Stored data
•••••

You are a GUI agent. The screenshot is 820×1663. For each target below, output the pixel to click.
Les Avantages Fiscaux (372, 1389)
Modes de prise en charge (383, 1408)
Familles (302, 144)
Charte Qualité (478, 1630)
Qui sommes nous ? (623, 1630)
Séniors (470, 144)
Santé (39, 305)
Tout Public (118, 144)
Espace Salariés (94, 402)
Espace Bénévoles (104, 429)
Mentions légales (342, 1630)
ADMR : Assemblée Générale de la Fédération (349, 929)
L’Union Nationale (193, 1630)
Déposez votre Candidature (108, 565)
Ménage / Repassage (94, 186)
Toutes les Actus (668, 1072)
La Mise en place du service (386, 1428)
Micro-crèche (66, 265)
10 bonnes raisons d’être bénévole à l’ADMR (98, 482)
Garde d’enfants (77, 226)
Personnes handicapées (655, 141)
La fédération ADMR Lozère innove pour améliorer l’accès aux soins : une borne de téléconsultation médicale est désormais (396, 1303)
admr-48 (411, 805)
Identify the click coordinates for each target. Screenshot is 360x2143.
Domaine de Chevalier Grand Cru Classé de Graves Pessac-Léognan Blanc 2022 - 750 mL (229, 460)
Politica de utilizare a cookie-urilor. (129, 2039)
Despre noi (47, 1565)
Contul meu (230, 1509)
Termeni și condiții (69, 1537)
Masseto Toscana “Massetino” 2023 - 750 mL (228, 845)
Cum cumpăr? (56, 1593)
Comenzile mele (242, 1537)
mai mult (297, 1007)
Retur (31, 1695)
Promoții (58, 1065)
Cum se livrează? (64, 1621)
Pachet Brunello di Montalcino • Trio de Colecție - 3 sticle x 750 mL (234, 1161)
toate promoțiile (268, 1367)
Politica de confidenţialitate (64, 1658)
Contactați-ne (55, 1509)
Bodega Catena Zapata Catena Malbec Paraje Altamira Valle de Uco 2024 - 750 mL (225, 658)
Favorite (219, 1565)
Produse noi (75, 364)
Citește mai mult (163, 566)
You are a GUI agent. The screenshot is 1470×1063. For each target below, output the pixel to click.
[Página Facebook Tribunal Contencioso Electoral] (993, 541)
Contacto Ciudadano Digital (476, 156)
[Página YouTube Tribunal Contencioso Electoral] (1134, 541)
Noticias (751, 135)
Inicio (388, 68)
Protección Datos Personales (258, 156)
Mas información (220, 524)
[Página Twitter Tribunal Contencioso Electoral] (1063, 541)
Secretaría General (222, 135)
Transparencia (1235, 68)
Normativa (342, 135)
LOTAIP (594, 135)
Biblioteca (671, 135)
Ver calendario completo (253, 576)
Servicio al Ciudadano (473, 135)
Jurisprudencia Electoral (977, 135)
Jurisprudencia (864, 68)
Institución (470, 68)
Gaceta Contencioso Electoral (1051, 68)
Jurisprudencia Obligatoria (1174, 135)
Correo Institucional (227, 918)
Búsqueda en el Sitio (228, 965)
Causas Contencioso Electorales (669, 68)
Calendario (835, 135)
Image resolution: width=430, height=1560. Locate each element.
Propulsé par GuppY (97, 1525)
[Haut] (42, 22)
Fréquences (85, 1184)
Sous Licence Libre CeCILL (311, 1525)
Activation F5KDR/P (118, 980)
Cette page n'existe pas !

•••••

» **WORK INSTRUCTION**:
The required output is a copy of each line in the records where the string "Tribunal" occurs.

» **PROBLEM SOLUTION**:
[Página Facebook Tribunal Contencioso Electoral] (993, 541)
[Página YouTube Tribunal Contencioso Electoral] (1134, 541)
[Página Twitter Tribunal Contencioso Electoral] (1063, 541)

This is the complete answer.